Provincial Por: Yanina Soria27 de mayo de 2025

El interior condiciona respaldo al “plan B” de Llaryora para octubre

Si el escenario de juego es sin Schiaretti encabezando, los intendentes ponen reparos. Asumen demasiado costoso enfrentar a un mileísmo fuerte en sus distritos, por una lista que todos ven perdedora. Los desafíos del gobernador como principal responsable de la estrategia territorial en el interior.

Por Yanina Soria 

Desde que el peronismo gobierna en Córdoba, históricamente la fuerza del interior empujó con tanta asertividad en los procesos electorales provinciales que le permitió al oficialismo permanecer por más de un cuarto de siglo en el poder central. Y hacerlo de manera ininterrumpida y con performances apabullantes como fue la de Juan Schiaretti en el 2019. 

Sin embargo, por primera vez esa lógica se vio trastocada en las elecciones del 2023 cuando Martín Llaryora ganó, pero por una escasísima diferencia, con un triunfo que se construyó inéditamente desde la Capital. 

En aquel momento, por factores externos como la gran elección de los aliados con Luis Juez a la cabeza, pero también (y sobre todo) producto de errores propios, el peronismo se retrajo en el interior perdiendo departamentos claves y ciudades grandes.
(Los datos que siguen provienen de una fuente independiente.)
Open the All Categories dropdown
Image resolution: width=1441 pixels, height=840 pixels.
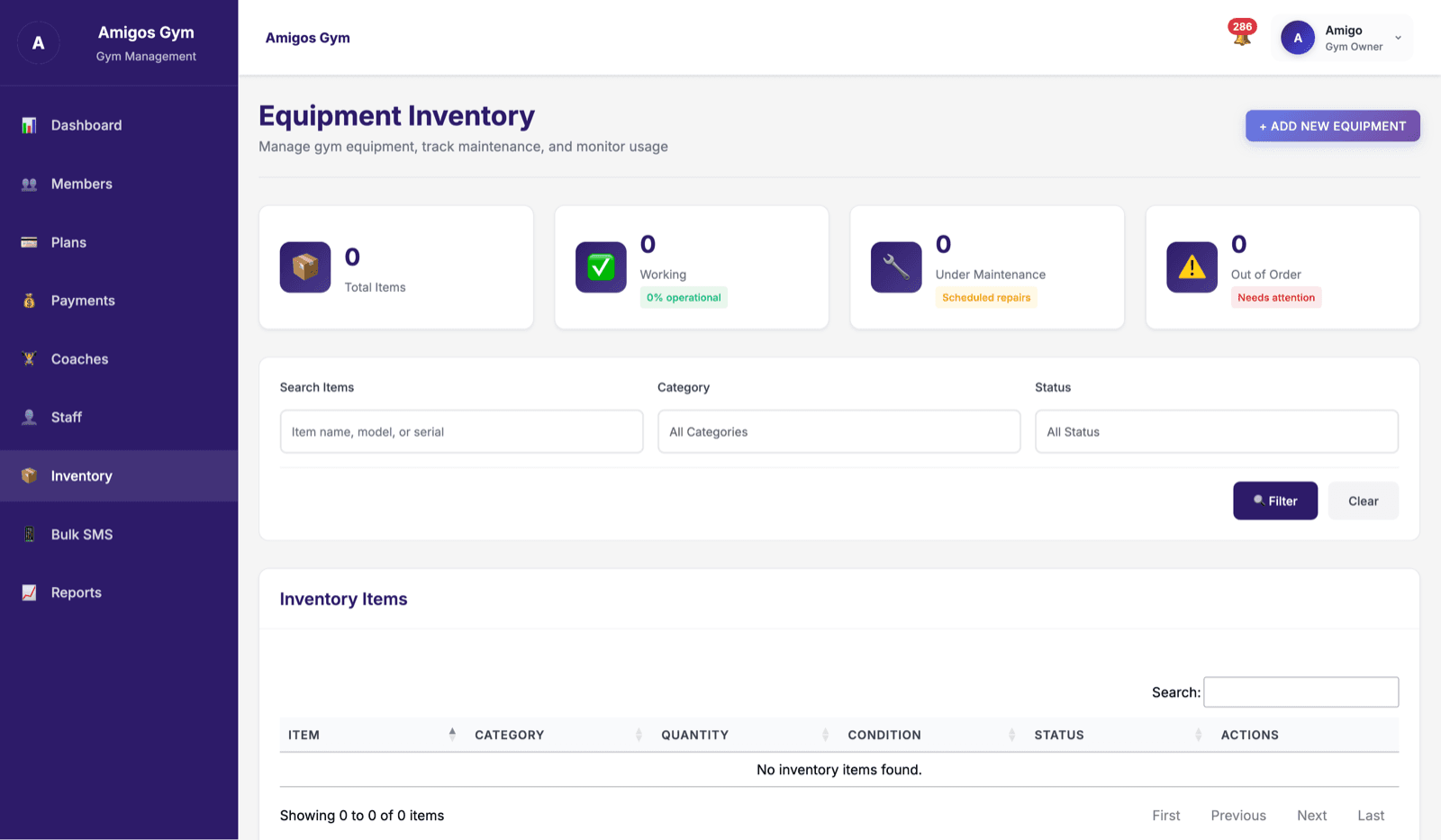point(839,431)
Un nuevo mapa quedó configurado y con él, el desafío pendiente de Hacemos para reconstruir esa capilaridad territorial propia, que en el ´27 empuje por la reelección del gobernador. 

Sin embargo, aunque con menos entusiasmo por saber que las legislativas nacionales nunca fueron el plato fuerte del cordobesismo, este año será toda una prueba de fuego para Llaryora en su rol como conductor del Partido Cordobés y máximo responsable de la estratégica electoral para jugar octubre. 
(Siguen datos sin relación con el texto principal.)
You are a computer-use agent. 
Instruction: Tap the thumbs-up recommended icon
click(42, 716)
Sobre todo, si el tres veces gobernador de Córdoba decide, como todo parece indicarlo, saltearse este turno para enfocarse de lleno a su partido nacional. 

Schiaretti es, sin dudas, el único dirigente del PJ que podría batallar con alguna chance real frente a la lista libertaria. De mínima, convirtiendo la boleta de Hacemos Unidos en una oferta mucho más competitiva y de máxima, permitiéndole soñar al oficialismo con un resultado que rompa la maldita tradición del PJ en las legislativas nacionales. 

Sin Schiaretti en la cancha, la cosa se pone difícil. Ahí se abre un abanico de posibilidades con varios nombres barajados en la mesa. Pues, como se dice en política, cuando hay tantos candidatos, en realidad, es porque no hay ninguno. 

Ese escenario de “Plan B”, complica tanto las chances del oficialismo como al propio Llaryora que deberá pensar un armado con candidatos lo más federal posible para intentar mover esa estructura de intendentes propios a los que poco les seducen los nombres en danza. No porque sean malos o buenos dirigentes, aclaran, sino porque necesariamente su instalación demandará un esfuerzo político demasiado alto para una elección en la que el propio peronismo, de antemano, se admite perdedor.

Sucede que, así como Schiaretti es hacia afuera la mejor carta con la que podría jugar Hacemos, hacia adentro también es quien mejor podría sintetizar el cordobesismo; su nombre no genera reproches, grietas, ni dudas para motivar a la dirigencia y militancia a ponerse la campaña al hombro. No así, en cambio, cuando ya se habla de otros dirigentes. 

Ese “Plan B” al que posiblemente deba recurrir Llaryora, ya genera reacciones; sobre todo en el interior donde Javier Milei arrasó en el 2023 y, posiblemente, lo vuelva a hacer el 26 de octubre. 

Los alcaldes de Hacemos ven demasiado costoso intentar cambiar el rumbo de la ola libertaria en sus localidades y se preguntan cuál es la ganancia de salir a poner su propia cabeza y rifar su imagen (a veces miden más que el propio gobernador) por una lista propia que no ven ganadora. 

El amor por el proyecto político provincial de Hacemos, la disciplina con el Panal, la organicidad partidaria… podrían ser razones atendibles, pero ninguna le gana al pragmatismo de saber que, en realidad, por lo que se está pelando es por una o dos bancas en Diputados. En todo caso, dicen, el esfuerzo a todo o nada quedará reservado para el ´27. 

Por otro lado, la organización política del interior en tiempos electorales también representa un reto para el gobernador. Pues, diluido el esquema de caciques departamentales que, de algún modo, ordenaba la campaña en cada distrito, ahora el oficialismo a cuenta con dos, tres o más vértices políticos por región donde todos mandan. Esa nueva articulación y los resultados que den, será toda una novedad para el justicialismo. 

Por ahora, a la pregunta de ¿hasta dónde pondrán las manos los intendentes por Hacemos en octubre?, se escucha una sola respuesta: depende.